Every campaign has a website and donation button.

A lot of rich folks are Democrats. They show up at fundraisers to lend support. Some people click the internet button and give $10. Others click it and give $1,000. They are all Americans.



3 comments:

Rick Millward said...

"I've been rich and I've been poor. Believe me rich is better". - Mae West

We are fortunate that America is a wealthy nation, but that wealth is not being re-invested in the environment, infrastructure, and well being of all the citizens due to the politics of greed. Republican conservative policies have failed to bring the promised prosperity and are increasingly being seen a a fraud, a ruse to insure the traditional Republican constituency is untaxed, unregulated and in control of the government at the expense of the majority.

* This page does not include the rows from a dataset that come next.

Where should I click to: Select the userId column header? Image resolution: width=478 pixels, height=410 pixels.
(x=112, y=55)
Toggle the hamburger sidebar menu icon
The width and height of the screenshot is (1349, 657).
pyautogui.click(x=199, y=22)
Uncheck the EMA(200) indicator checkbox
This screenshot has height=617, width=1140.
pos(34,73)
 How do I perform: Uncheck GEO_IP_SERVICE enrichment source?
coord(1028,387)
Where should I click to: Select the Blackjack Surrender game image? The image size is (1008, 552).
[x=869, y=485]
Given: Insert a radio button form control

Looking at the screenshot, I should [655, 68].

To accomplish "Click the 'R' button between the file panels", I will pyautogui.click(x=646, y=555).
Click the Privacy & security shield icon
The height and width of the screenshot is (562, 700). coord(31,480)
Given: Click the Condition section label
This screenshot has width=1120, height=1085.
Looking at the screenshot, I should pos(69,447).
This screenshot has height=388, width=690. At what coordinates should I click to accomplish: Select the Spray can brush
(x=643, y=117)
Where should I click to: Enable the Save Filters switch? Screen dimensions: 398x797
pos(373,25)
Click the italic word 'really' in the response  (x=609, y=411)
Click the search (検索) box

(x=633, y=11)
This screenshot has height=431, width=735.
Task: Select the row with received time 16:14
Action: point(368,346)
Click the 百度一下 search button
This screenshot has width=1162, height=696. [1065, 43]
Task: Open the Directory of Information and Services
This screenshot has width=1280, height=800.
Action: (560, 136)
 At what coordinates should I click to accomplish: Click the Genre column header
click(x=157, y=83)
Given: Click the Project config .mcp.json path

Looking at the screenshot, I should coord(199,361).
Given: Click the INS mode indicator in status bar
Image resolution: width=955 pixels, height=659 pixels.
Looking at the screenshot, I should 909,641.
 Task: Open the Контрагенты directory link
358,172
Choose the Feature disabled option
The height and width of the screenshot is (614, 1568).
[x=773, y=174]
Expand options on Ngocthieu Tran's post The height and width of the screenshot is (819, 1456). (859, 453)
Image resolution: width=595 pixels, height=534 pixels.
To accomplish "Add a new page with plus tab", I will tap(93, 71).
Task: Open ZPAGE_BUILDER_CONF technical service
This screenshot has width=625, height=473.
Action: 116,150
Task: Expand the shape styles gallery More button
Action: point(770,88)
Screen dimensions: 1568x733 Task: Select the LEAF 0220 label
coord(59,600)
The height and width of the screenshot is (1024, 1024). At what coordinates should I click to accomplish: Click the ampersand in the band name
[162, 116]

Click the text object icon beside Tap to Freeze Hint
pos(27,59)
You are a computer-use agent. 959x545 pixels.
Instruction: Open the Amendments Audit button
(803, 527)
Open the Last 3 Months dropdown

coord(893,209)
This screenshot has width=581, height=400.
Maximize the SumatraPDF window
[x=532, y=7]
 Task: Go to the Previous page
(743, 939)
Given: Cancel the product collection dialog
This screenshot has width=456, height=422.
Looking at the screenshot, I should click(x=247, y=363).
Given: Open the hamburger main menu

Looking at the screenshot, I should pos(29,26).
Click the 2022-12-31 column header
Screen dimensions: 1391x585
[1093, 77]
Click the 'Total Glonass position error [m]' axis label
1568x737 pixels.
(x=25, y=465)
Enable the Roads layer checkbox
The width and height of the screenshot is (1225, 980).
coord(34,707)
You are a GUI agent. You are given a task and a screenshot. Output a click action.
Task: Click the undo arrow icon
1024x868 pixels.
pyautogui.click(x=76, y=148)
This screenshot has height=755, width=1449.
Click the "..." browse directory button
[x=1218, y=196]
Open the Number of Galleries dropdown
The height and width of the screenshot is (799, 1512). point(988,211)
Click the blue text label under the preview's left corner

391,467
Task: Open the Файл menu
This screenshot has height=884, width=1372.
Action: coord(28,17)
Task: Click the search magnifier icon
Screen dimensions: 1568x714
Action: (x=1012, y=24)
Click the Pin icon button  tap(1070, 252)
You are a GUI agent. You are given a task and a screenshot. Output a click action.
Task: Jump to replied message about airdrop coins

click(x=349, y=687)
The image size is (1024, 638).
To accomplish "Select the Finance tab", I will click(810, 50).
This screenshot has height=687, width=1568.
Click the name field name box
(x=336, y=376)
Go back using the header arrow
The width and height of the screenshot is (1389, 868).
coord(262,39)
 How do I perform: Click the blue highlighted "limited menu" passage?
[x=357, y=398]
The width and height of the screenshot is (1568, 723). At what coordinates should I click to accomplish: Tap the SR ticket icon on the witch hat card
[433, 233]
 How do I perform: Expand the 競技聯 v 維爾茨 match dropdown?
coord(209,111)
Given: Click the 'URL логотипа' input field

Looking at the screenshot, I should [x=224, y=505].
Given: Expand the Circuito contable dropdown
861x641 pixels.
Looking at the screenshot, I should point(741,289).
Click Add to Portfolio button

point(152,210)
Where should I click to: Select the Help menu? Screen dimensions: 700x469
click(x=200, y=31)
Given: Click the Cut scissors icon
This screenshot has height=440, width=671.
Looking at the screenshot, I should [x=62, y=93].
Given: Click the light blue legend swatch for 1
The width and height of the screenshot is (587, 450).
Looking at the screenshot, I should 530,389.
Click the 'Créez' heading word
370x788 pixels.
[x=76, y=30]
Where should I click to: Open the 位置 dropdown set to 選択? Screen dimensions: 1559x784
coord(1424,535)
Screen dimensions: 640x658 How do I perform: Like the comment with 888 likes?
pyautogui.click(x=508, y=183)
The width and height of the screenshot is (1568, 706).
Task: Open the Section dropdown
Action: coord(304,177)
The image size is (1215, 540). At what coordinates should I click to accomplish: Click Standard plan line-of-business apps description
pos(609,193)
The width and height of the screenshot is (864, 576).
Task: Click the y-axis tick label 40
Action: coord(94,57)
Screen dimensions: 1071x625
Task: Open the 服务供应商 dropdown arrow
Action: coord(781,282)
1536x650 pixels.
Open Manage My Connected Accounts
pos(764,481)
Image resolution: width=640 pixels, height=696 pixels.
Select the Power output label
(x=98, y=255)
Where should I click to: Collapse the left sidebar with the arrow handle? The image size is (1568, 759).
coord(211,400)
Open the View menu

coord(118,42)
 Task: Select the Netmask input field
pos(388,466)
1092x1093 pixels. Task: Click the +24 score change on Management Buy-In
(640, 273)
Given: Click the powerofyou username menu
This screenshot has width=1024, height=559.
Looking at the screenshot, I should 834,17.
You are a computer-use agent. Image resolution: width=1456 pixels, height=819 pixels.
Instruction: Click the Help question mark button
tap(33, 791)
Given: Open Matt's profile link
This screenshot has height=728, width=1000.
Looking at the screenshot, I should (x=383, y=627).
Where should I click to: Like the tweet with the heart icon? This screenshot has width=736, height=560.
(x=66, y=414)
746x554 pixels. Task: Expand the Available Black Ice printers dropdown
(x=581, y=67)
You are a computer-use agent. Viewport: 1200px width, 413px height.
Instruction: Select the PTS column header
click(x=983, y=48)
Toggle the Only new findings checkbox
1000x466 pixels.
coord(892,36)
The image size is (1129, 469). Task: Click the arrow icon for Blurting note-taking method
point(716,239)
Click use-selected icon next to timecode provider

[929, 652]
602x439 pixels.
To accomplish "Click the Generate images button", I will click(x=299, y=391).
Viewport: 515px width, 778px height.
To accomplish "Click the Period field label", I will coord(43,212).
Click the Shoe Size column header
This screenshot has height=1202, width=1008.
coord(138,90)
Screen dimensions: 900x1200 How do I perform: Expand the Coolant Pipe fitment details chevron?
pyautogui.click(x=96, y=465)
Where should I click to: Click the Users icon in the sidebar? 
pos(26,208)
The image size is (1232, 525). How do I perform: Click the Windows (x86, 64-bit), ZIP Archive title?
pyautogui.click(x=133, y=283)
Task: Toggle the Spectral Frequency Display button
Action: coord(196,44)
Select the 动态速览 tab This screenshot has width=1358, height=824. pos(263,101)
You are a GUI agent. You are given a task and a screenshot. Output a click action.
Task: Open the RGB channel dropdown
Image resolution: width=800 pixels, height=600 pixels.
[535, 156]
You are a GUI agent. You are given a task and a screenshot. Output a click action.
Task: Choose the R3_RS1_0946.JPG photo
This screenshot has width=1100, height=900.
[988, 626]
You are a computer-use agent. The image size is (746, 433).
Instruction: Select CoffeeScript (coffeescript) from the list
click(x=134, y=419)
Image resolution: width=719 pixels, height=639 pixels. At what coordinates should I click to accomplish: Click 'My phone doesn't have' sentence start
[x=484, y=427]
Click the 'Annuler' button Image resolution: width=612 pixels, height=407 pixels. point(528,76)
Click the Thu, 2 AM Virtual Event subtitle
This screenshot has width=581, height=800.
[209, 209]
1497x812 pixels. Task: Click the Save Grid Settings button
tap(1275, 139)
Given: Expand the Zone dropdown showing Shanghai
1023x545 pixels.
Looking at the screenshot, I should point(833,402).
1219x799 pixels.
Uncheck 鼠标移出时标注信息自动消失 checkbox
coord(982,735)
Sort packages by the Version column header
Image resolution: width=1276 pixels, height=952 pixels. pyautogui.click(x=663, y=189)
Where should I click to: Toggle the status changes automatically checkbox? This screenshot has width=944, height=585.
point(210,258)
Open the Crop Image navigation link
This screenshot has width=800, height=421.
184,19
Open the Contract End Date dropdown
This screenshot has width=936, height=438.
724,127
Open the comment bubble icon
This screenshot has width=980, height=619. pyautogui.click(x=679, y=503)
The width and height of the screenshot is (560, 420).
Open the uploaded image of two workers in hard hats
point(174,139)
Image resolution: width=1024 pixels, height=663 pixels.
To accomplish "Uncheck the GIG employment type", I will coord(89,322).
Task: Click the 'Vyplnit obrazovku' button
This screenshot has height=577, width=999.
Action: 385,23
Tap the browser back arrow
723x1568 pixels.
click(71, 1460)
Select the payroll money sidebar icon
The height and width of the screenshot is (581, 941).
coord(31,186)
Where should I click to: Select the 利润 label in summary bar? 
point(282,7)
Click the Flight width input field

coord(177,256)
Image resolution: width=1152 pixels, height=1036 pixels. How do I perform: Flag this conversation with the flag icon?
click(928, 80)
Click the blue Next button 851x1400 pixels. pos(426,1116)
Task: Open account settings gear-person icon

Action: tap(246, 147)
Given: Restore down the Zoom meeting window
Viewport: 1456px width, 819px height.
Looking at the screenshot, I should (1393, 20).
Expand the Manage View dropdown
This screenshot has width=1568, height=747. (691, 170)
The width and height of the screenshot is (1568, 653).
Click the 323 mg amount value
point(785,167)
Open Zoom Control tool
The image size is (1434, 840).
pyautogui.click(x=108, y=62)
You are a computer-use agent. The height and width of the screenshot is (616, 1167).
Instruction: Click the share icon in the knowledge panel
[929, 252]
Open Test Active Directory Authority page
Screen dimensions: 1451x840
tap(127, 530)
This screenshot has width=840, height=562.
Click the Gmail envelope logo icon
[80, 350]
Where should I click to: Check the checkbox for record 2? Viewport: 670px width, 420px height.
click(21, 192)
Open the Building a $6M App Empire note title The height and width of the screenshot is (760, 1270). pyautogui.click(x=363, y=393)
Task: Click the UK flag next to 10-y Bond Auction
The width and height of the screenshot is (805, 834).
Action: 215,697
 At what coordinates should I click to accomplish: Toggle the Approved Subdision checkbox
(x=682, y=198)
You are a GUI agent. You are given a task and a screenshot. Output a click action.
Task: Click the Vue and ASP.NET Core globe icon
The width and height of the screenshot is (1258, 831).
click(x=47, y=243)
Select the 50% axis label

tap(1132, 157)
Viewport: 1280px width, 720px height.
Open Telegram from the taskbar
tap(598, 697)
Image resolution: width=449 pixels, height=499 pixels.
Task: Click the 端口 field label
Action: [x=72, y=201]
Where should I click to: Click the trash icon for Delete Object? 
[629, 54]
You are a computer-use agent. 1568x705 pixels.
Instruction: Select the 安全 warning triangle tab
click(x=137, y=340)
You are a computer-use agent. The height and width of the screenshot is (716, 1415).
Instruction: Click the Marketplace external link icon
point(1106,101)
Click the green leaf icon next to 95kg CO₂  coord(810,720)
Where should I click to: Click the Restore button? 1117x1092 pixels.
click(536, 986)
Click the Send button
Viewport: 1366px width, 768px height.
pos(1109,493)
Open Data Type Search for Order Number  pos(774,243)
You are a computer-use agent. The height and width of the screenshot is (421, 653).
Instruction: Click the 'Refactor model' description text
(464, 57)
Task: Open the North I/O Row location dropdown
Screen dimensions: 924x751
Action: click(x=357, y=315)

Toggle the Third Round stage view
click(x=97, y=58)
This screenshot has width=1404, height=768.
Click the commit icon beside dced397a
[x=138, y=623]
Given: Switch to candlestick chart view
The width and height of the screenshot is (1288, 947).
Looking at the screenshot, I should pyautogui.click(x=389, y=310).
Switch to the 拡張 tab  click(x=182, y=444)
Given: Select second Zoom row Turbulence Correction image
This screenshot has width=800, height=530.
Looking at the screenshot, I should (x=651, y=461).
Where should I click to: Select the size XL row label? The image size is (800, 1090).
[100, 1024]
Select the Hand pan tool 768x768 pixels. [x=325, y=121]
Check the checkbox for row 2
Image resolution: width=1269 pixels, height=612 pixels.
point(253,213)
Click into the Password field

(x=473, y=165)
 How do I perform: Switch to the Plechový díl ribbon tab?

Progressives believe this is not sustainable, and would change the equation to one of more economic and social justice.

As long as elections are privately funded Republicans will have the advantage however, since forcing Democrats to raise absurd amounts of money effectively nulls the argument for public funding, and opens Democrats to charges of hypocrisy from their own side.

Andy Seles said...

Well said, Rick, however, Democrats were not "forced" to become the hypocrites they have, in general, become. Look to the DLC during the Clinton years when, rather than to do the hard work of reviving the labor movement, Slick Willie went to Wall Street.
Peter, your defense of the status quo is idealistic, Horatio Alger stuff, IMHO although I wish pulling oneself up by the bootstraps were still possible: “The probability of ending where you start has gone up, and the probability of moving up from where you start has gone down,” Carr said. For instance, the chance that someone starting in the bottom 10 percent would move above the 40th percentile decreased by 16 percent. The chance that someone starting in the middle of the earnings distribution would reach one of the top two earnings deciles decreased by 20 percent. Yet people who started in the seventh decile are 12 percent more likely to end up in the fifth or sixth decile—a drop in earnings—than they used to be." https://www.theatlantic.com/business/archive/2016/07/social-mobility-america/491240/ Bottom line:"Poor at 20, Poor for Life." That's because, with financialization of the economy, income disparity cannot match wealth disparity which is passed on.

Andy Seles

Anonymous said...

Purchasing some Xmas gifts at Barnes & Noble, the clerk told me “to keep from being homeless, I have to live in a two bedroom house with 7 roommates. It seems like they want you to be homeless, but it’s illegal to be homeless.” He didn’t seem to be a person with $100K in student loans for a worthless degree. Too much disparity. This is America, not India. We have to do better.